The ups and downs experienced when a terminal disease diagnosis has been handed to your child is more than a roller-coaster. It is ride of unimaginable highs and lows.
Hearing of a child with SMA Type 1 who seems to be making progress elicited a tremendous high for us.
We received no specifics beyond that. We do know that doctors are making excellent progress in terms of helping people with neuromuscular diseases.
We spoke with our pediatrician today as well as continuing our own research. Currently there are no treatments or cures for SMA...it remains classified as a terminal disease...however, there are therapies.
There are drugs that minimize pain. There are procedures~such as surgery for scoliosis and other problems associated with SMA, there are acupuncture sessions, there are even stem cell research facilities in China.
The "high" we experienced was not lost from our conversation with our doctor. In fact, it was a glimmer of hope. It allowed us to feel a sense of hopefulness that seemed to elude us since July.
Researchers are working around the clock to find a cure. They are relentless in their endeavor.
They know the chromosome that houses the gene that produces the protein responsible for motor neuron survival.

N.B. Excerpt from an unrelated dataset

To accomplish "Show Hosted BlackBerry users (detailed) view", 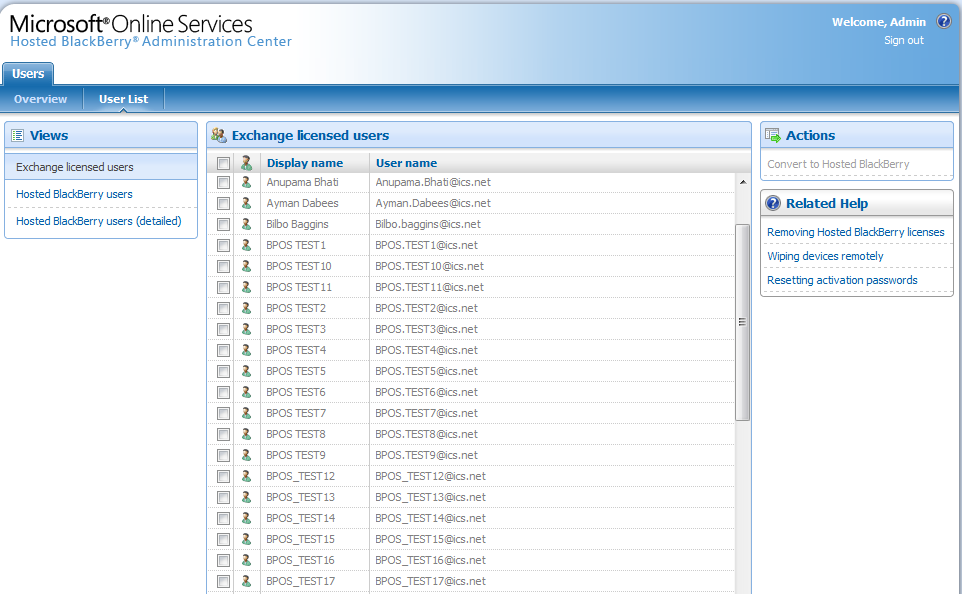I will [99, 221].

They know people with SMA have a deletion or mutation of this protein, which leads to motor neuron death.
They know there are "back-ups" of the gene in everyone. These "back-ups" are not sufficient to stave off the neuron death.
Their current approach is to "turn up" the expression of these "back-up" genes; thereby coming closer to what the original protein would have done.
They are so close, on the brink if you will. There is legislation in Congress~an Acceleration Act~to provide more funds for the research toward a cure. Hundreds of thousands of people are rallying with kids and families to put an end to this devastating disease. They are ever-hopeful.